Vers des relations apaisées avec les acteurs de l’immobilier

Henry Buzy-Cazaux ne partage pas le vent de fronde contre le calendrier de la rénovation énergétique des bâtiments : « Même si je mesure les difficultés, je ne partage pas les discours des grandes organisations professionnelles de l’immobilier qui veulent remettre en question le calendrier de la loi Climat et résilience, impactant pour les bailleurs et les copropriétés. Quand on annonce deux ans, trois ans, dix ans avant les échéances qu’on ne les atteindra pas, on peut se demander si finalement l’envie est réellement là. Évidemment que le Parlement, si cela n’a pas marché, assouplira les échéances. Mais si on ne fixe pas de cap, on n’y arrivera jamais. Nous avons besoin de cette chronologie impérative. Il faut que les organisations professionnelles inversent leurs discours et se montrent enthousiastes et cessent de donner le sentiment que tout cela n’est que de l’embarras. Le sujet c’est l’urgence climatique et, avec elle, c’est votre raison d’être qui se renforcera toujours plus ».

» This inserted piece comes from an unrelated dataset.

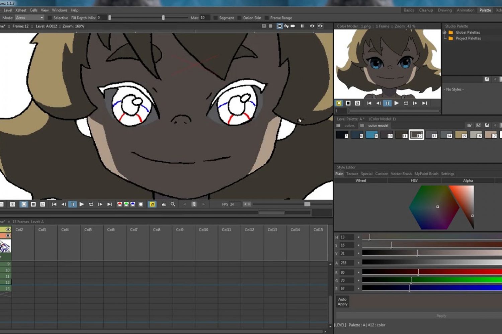Toggle the red channel icon in viewer
The height and width of the screenshot is (334, 502).
(x=119, y=204)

Pour Henry Buzy-Cazaux, les mesures concernant les copropriétés sont d’ailleurs une occasion unique de faire évoluer les relations qu’entretiennent les diagnostiqueurs immobiliers avec certains acteurs, en premier lieu les syndics dont le métier va connaitre une mutation profonde et positive : « Jusqu’à présent, le syndic était un gestionnaire du quotidien, avec le nez sur son tableau de bord et des copropriétaires qui font tout pour qu’il garde le nez sur son tableau de bord. Avec la loi Climat et résilience, le syndic devient le conducteur et doit regarder la route à un horizon d’au moins dix ans. Le syndic va devoir trouver le bon professionnel car les enjeux vont être énormes. Vous allez devenir le partenaire de cette transfiguration de leur métier car c’est à vous qu’ils vont transférer ces nouvelles problématiques. Ils vont avoir l’occasion de prendre des honoraires sur des opérations de suivi de travaux importants et vous serez à l’origine de ce qui peut leur permettre de très bien gagner leur vie par vos constats, vos conseils et votre accompagnement. Ils ont encore beaucoup de mal à s’en rendre compte et c’est à vous de leur faire prendre conscience de cette transformation ».